Records from a pointing dataset:
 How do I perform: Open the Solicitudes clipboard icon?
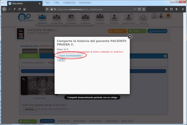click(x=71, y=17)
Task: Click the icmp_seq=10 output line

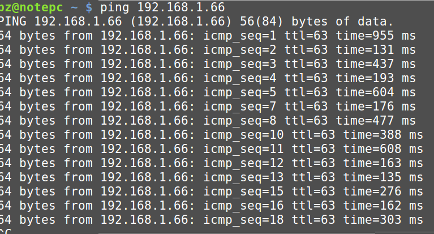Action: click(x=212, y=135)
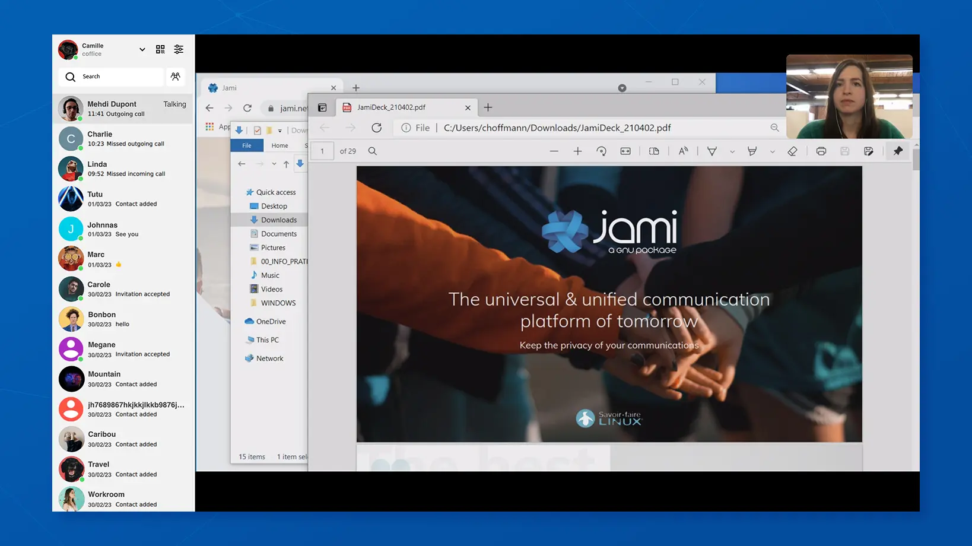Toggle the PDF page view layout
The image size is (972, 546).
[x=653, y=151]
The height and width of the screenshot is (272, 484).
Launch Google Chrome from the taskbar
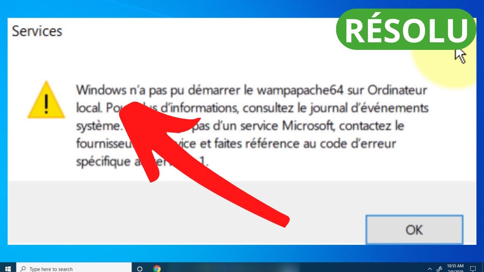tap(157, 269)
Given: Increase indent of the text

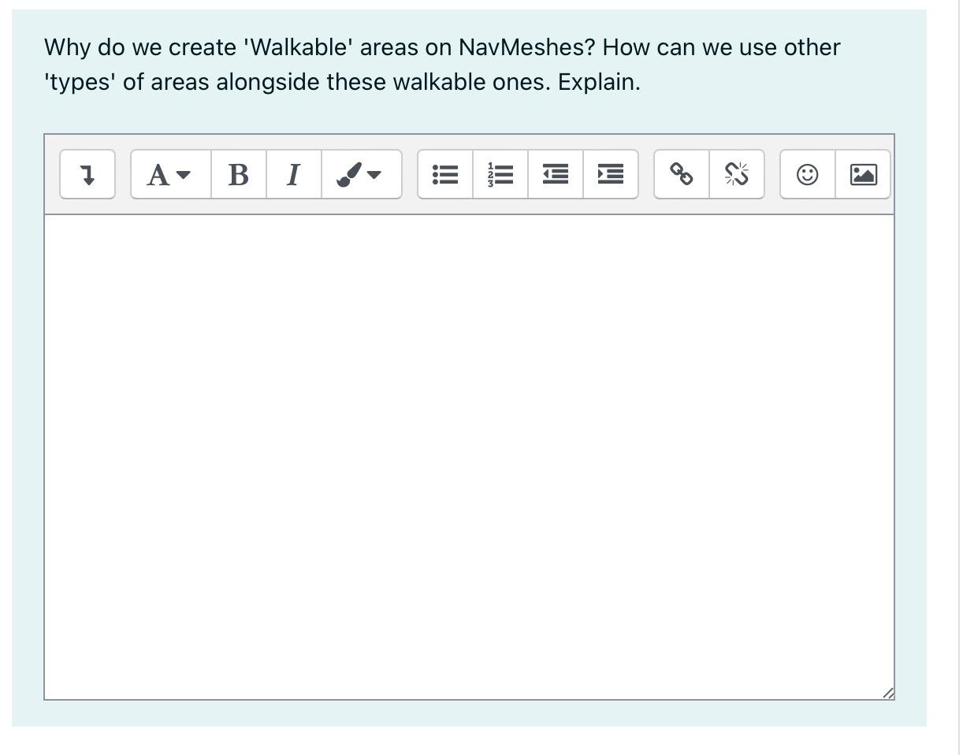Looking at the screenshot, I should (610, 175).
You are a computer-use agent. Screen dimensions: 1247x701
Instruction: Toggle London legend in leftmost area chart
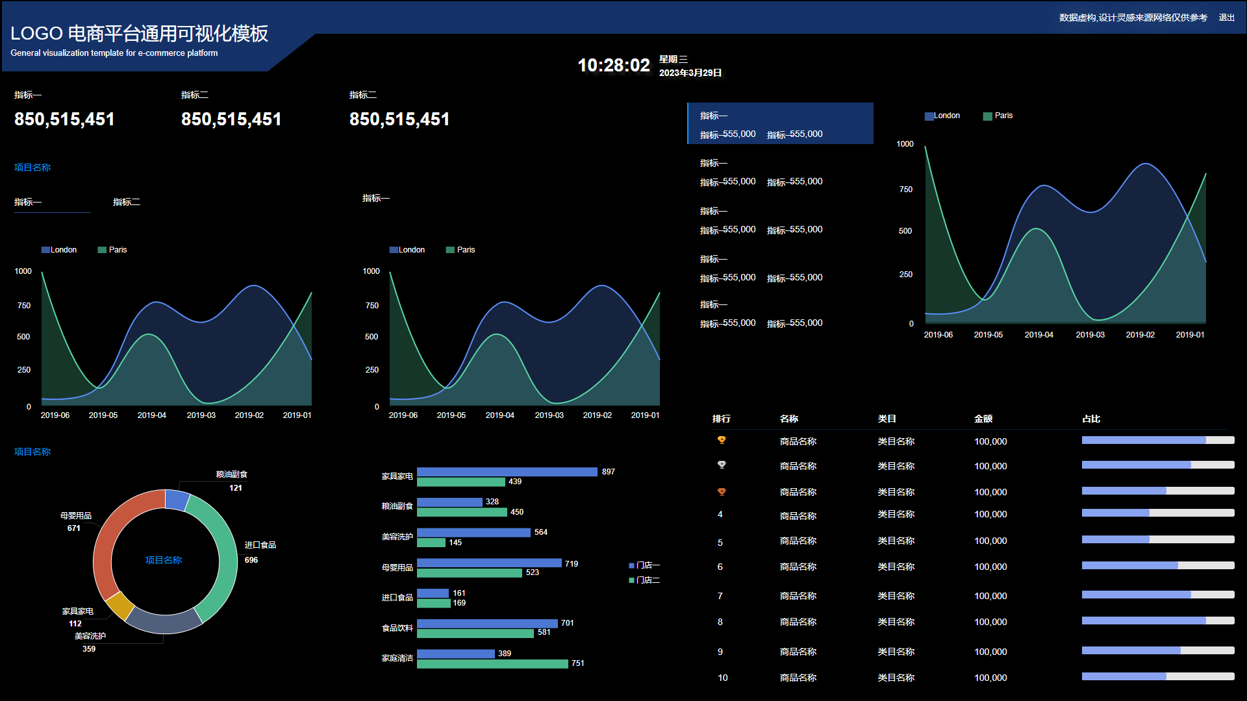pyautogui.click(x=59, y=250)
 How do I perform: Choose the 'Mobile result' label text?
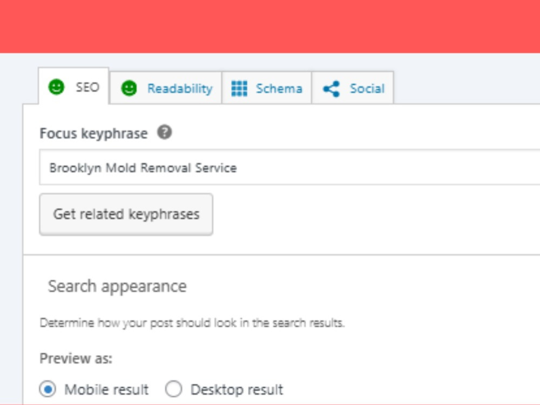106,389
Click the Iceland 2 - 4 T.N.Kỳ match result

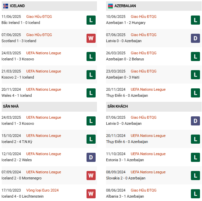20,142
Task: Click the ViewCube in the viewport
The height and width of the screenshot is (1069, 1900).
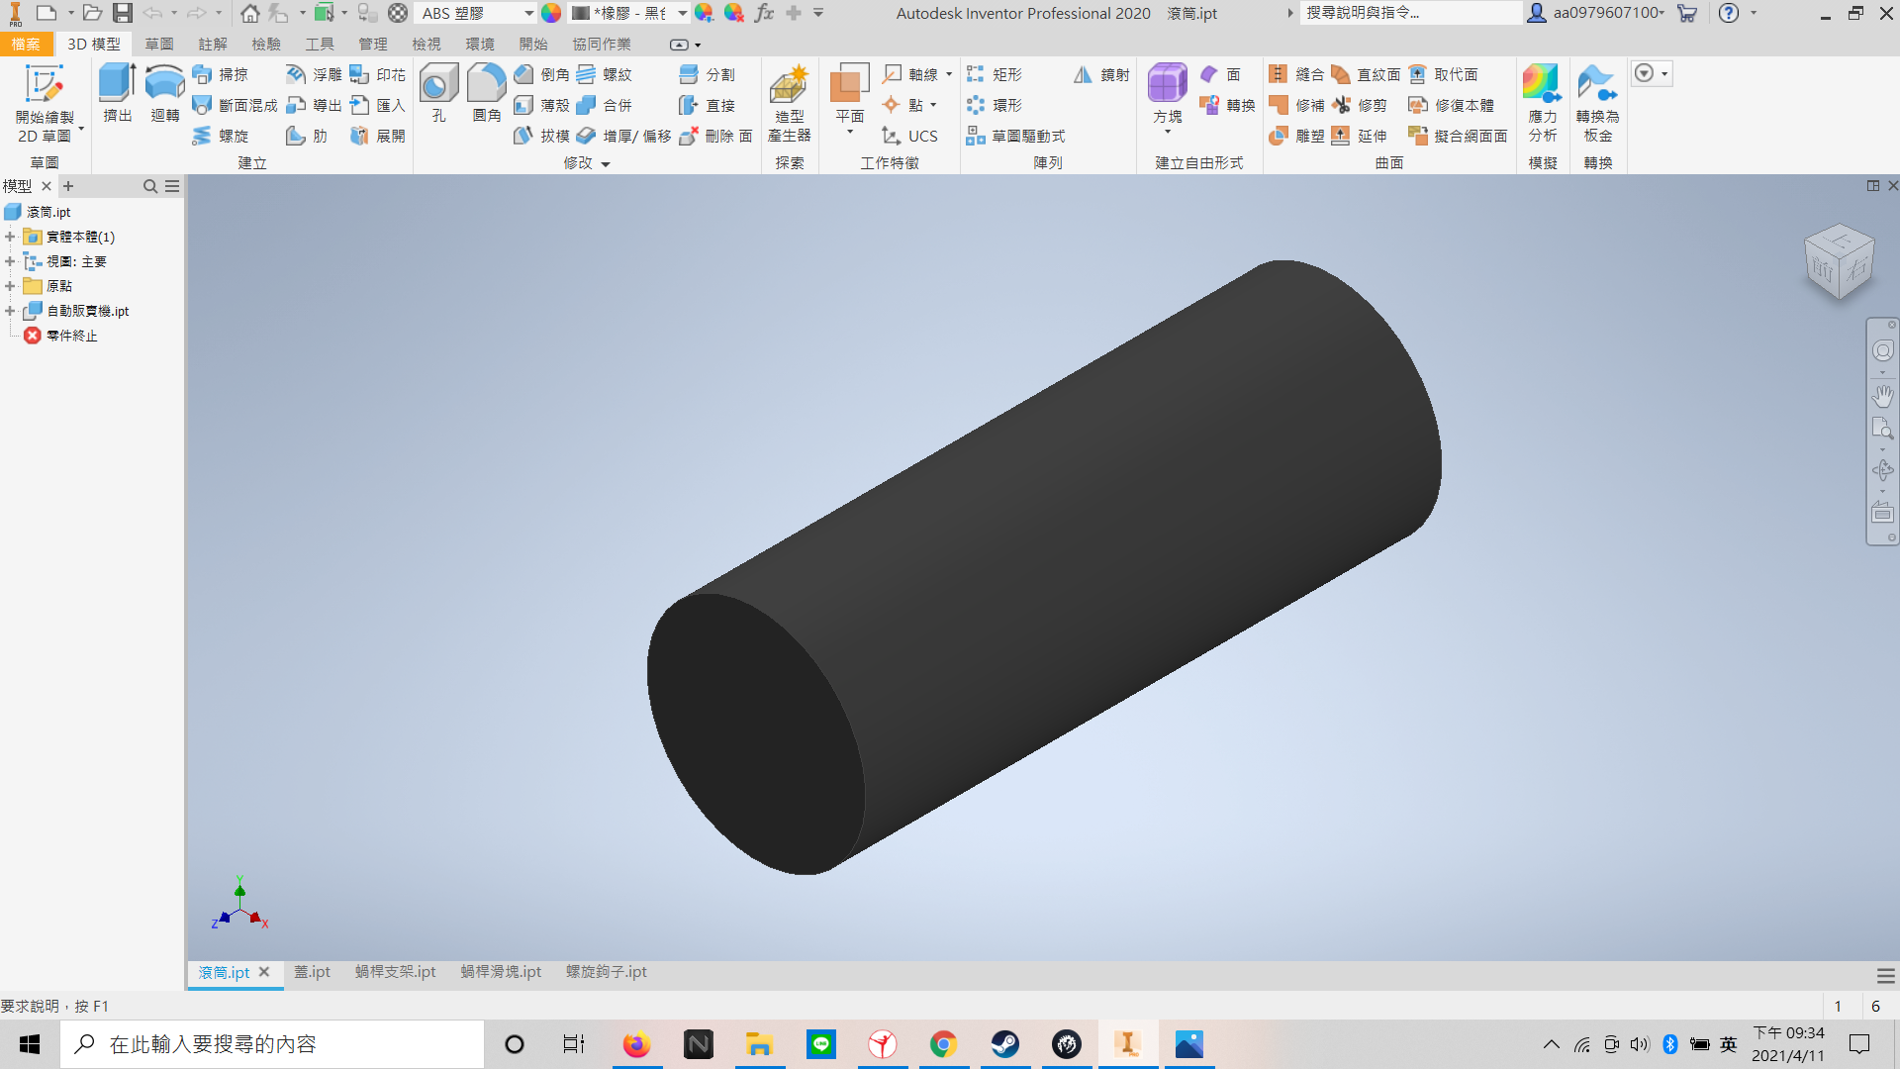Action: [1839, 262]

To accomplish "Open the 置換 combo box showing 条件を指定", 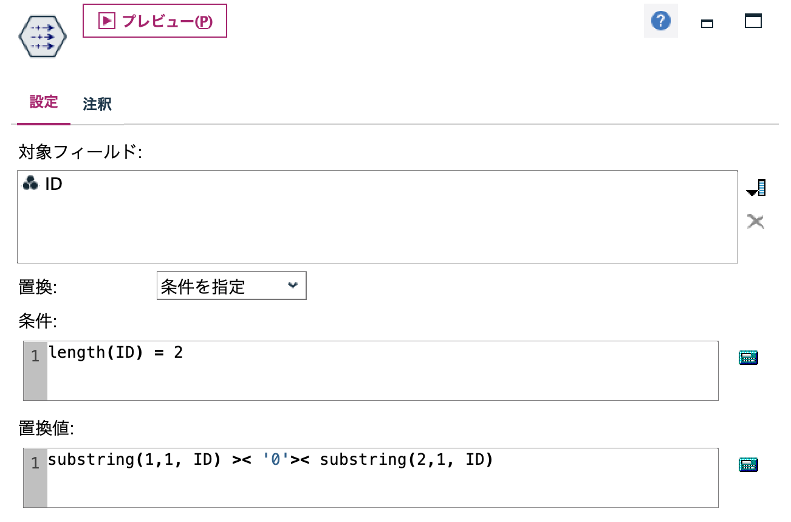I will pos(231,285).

Given instruction:
Please return every line of the listing above that contains the word "text".

Result of this exercise:
Given: Increase indent of the text
 How do I perform: Choose the 'Mobile result' label text?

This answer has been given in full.